EXCERPT TO READ »
++++++
After I left RFI/BCF, I was lost. Then, I finally found a new church where I felt sufficiently accepted, to cautiously open up, to trust again, to allow the healing hands of God, working through caring brothers and sisters in Christ, to touch me once more. There in that church I found the family of God - the REAL family of God... with REAL godly love, instead of the stupid judgmental/dictatorial pretensions that the xCFs and RFI like to preach and write about.
For the first half a year after I opened up, things seemed fairly ideal. However... I felt a barrier when it came to me trying to re-enter ministry work. I managed to gain some access - but it always seemed limited to outside the main Sunday service. Anywhere in Sunday, I was only limited to ushering. I spoke to the pastor and to the worship team leaders, and was given some keyboard playing duties in Sunday worship, but otherwise, I remained somewhat relegated to the sidelines.
Why was this so? It boiled down to one thing. A certain person in the church's administrative board, who also happened to be the worship team's director, felt threatened by my presence (didn't help that I was around his age, and also very fond of church). Though many of my church friends zealously recommended me to that person... and though I myself repeatedly expressed enthusiastic willingness to serve, I remained that way. Sidelined. You wouldn't believe it, but this went on for more than a full year, with the pastor seemingly oblivious to it!
++++++
TASK TO COMPLETE » Reproduce the church account from "After I left" to "and write about.". The records have no connection to the church account.

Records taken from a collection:
++++++
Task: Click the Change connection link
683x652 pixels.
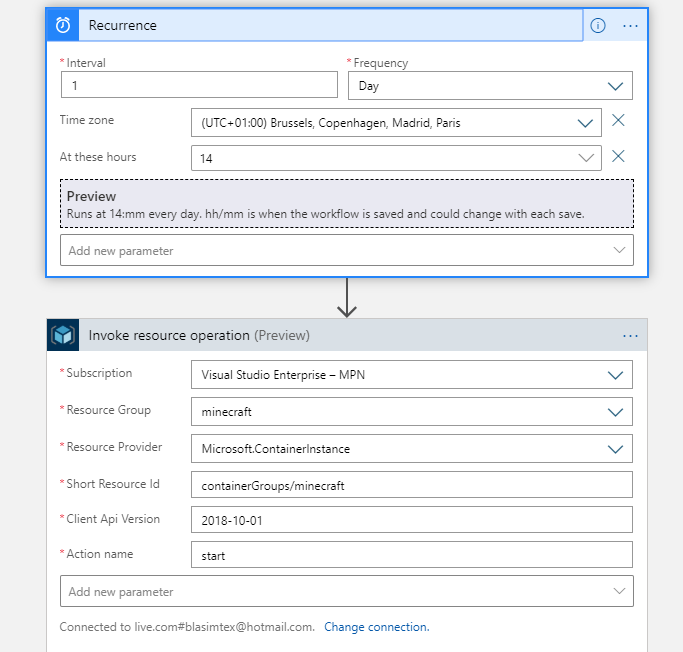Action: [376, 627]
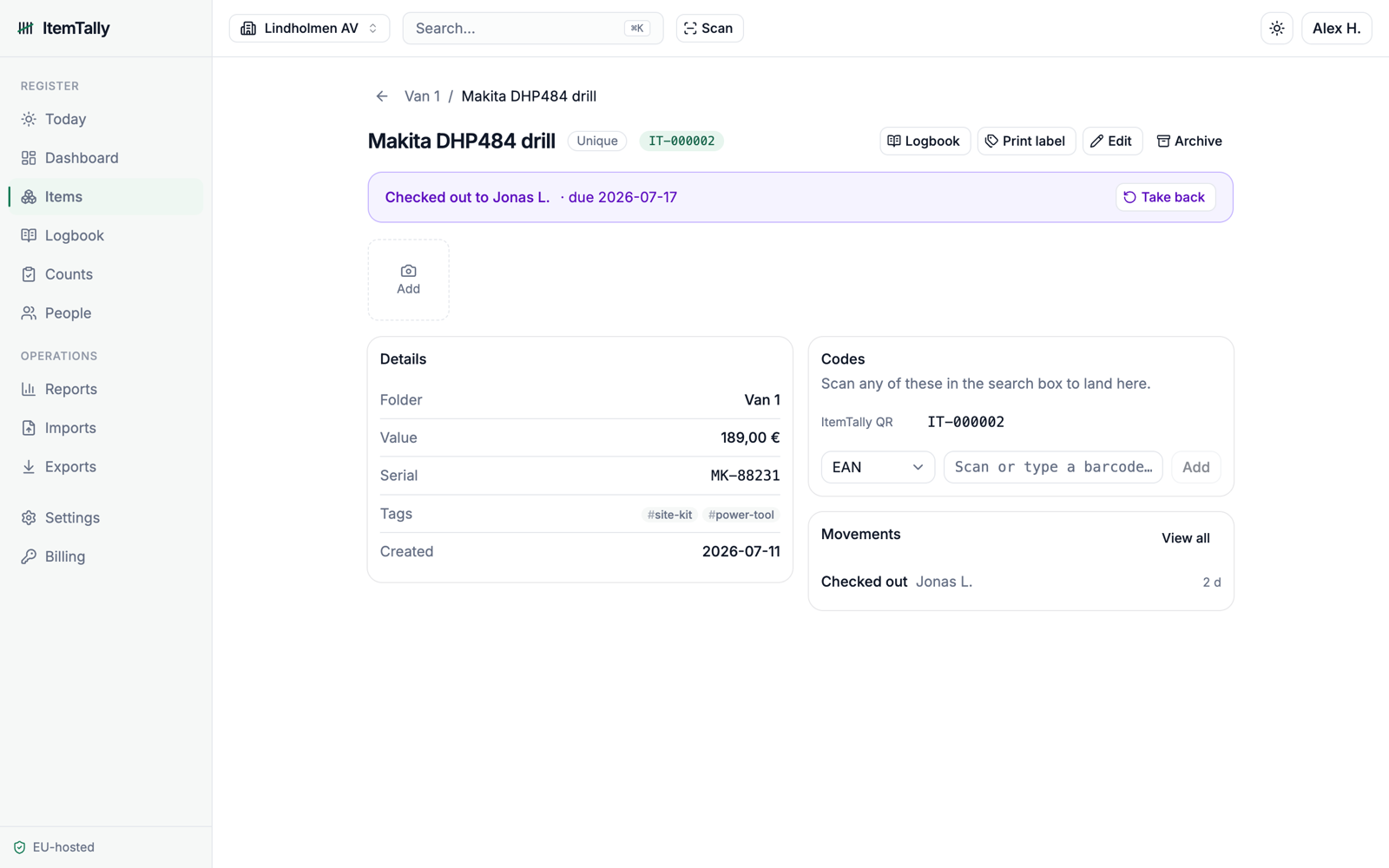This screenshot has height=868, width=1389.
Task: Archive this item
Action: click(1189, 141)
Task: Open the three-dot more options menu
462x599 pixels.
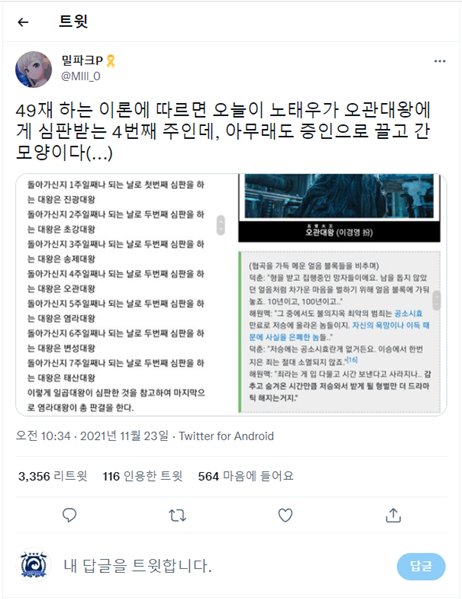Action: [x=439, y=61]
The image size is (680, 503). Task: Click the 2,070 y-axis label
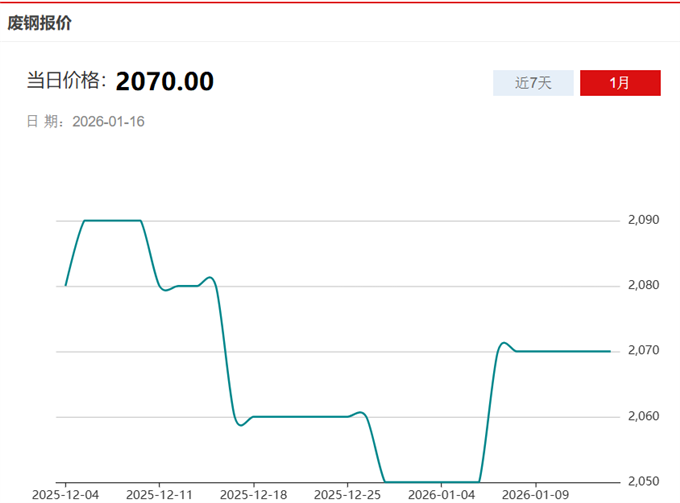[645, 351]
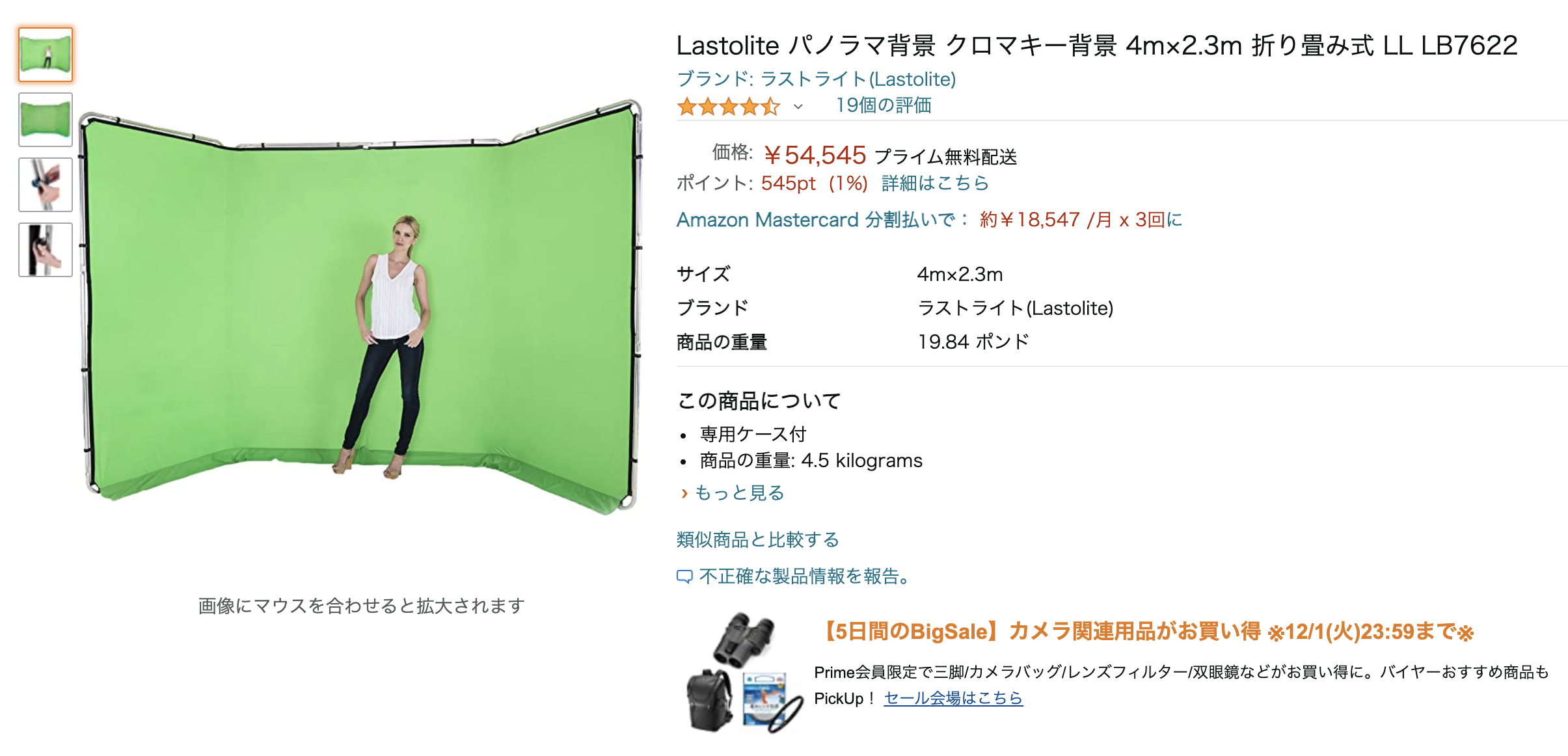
++++++
CORRECT RESULT »
After I left RFI/BCF, I was lost. Then, I finally found a new church where I felt sufficiently accepted, to cautiously open up, to trust again, to allow the healing hands of God, working through caring brothers and sisters in Christ, to touch me once more. There in that church I found the family of God - the REAL family of God... with REAL godly love, instead of the stupid judgmental/dictatorial pretensions that the xCFs and RFI like to preach and write about.